Within Service-to-Others groups, the rules are set democratically, by those in the group, for instance on food growing and processing. During discussions on what the group needs to do for minimum maintenance and the like, there will be volunteers who offer to do these chores. They may offer because they feel this will be an opportunity for growth for themselves, or they may offer because they feel the others should be freed for activities that will be important for their growth. For whatever reason the entity offers, this would be considered the rule during the time span from one democratic meeting to the next. These meetings are frequently held, and the sense of frustration from one of the group is cause enough to call a meeting.

Regarding a matter that most humans have yet to think about - moving to 4th Density and anticipating themselves being in 4th Density Service-to-Others. What will the day-to-day interactions be like between groups? Where it is not difficult to imagine how a close group will operate, if one is a human operating in Service-to-Others already, it is difficult to imagine how the superstructure of government may not be in place. How do regional conflicts, or operations proceed? For instance, if on a given planet, say in particular the planet Earth where there are several Service-to-Others groups operating in preparation for the Transformation, do squabbles arise? And if so, how do these resolve? As we have mentioned, there are more Service-to-Others groups operating in the vicinity of Earth than humans are aware of. Not all co-exist seamlessly.

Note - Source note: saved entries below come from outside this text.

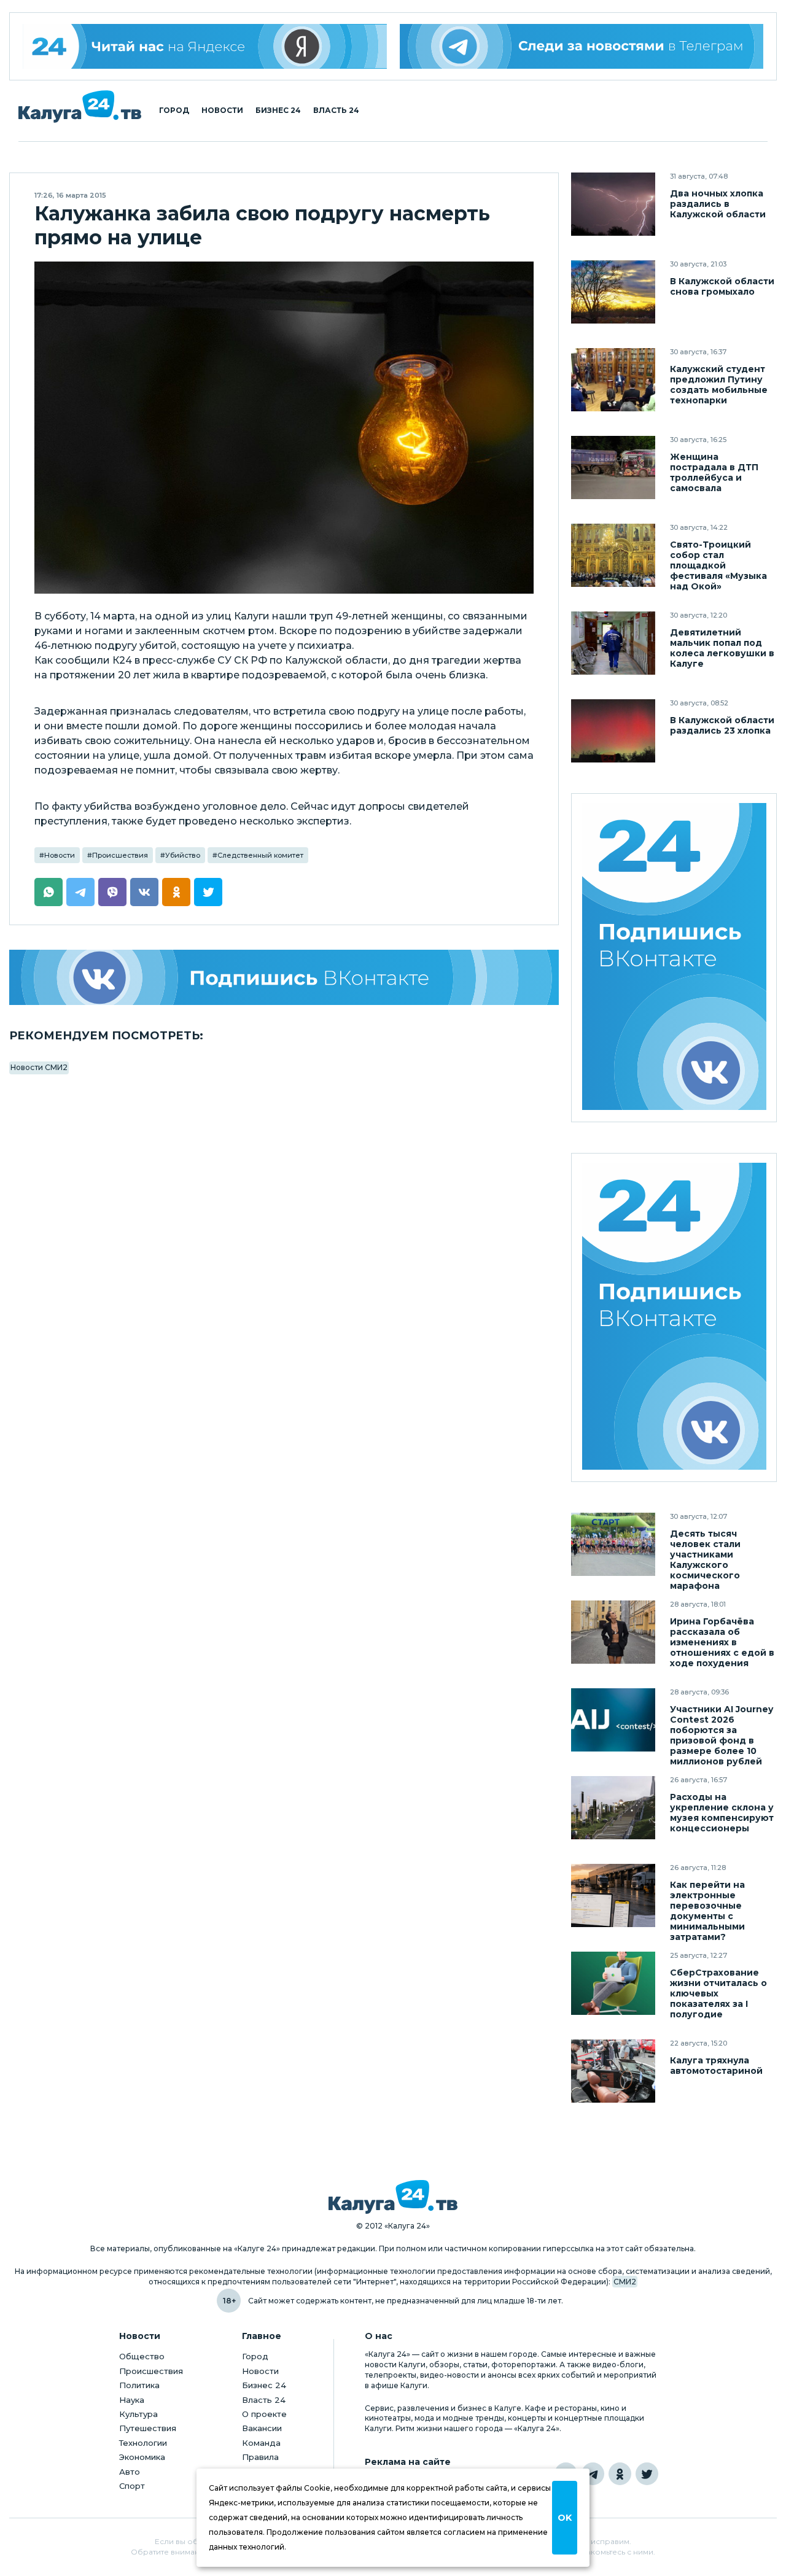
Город (174, 110)
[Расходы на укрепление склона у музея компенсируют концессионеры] (613, 1807)
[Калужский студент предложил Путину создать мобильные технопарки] (613, 379)
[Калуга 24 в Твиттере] (647, 2473)
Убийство (182, 855)
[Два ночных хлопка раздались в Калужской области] (613, 204)
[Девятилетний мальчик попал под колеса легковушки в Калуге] (613, 643)
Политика (139, 2385)
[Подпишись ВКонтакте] (284, 977)
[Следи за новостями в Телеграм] (582, 46)
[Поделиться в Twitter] (208, 892)
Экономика (142, 2457)
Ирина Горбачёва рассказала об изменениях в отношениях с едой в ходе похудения (722, 1642)
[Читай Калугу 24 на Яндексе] (205, 46)
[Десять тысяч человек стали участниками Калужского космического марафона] (613, 1544)
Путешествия (147, 2428)
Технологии (143, 2443)
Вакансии (262, 2428)
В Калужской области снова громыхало (722, 286)
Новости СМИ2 (39, 1067)
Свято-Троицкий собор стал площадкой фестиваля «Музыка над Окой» (718, 566)
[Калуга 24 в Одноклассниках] (620, 2473)
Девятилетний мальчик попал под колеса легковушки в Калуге (722, 648)
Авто (129, 2472)
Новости (222, 110)
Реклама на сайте (408, 2462)
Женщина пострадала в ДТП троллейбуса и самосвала (714, 473)
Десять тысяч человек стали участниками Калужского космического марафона (705, 1560)
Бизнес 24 (278, 110)
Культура (138, 2414)
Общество (142, 2356)
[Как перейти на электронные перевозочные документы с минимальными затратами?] (613, 1895)
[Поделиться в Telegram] (80, 892)
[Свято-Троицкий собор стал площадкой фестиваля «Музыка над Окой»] (613, 555)
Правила (260, 2457)
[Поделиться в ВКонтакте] (144, 892)
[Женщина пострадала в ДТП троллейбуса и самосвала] (613, 467)
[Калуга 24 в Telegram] (593, 2473)
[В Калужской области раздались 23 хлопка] (613, 730)
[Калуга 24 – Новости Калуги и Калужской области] (79, 106)
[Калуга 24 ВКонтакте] (674, 958)
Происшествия (120, 855)
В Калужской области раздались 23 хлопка (722, 725)
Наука (131, 2400)
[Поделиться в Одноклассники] (176, 892)
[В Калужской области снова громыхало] (613, 292)
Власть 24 (336, 110)
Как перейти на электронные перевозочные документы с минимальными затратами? (707, 1911)
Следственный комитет (260, 855)
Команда (261, 2443)
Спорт (132, 2486)
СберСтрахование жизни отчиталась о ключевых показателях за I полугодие (718, 1994)
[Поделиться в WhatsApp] (48, 892)
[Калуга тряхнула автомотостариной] (613, 2071)
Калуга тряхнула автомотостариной (716, 2065)
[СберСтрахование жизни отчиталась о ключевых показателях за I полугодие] (613, 1983)
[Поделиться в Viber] (112, 892)
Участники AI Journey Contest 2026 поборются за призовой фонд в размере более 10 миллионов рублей (721, 1735)
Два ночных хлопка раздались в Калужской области (718, 204)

Some groups truly do not like each other, and express this by a refusal to work with each other. The offer is declined. This dislike can stem from different backgrounds, where the prior incarnations were in radically different physical environments. Say, for instance, a group of entities having evolved in a physical form that did not have limbs with which to run, and therefore were never able to avoid confrontation with each other when this arose. Another group of entities evolved in a physical form where they had wings, and took flight at the slightest hint of confrontation. They would tend to approach a situation, for instance here on Earth, differently. The solution one group would be comfortable with would be confusing to the other. They would decline to work with each other.

Other groups are in competition with each other. This stems not so much from territoriality as from a desire to have a sense of worth, a sense of importance. Say that at one point in the Earth's history, one group was involved in upgrading or guiding the human race. Then at another point in time, another group was involved in similar activities. At each single occasion, the group felt important, that they had made a contribution, and cherished this sense of having been a contributor. Now both groups are present at the same time on Earth. Neither can feel as all important as before, and feel diminished. They avoid each other. They both inflate their past contributions. All this is confusing to humans, but higher density entities are not without a sense of self.

Service-to-Others groups do not come to blows with each other. There are, of course, groups that work closely with each other, and in this case their interaction is just as though either one of the groups became larger. They essentially merge, becoming a larger group.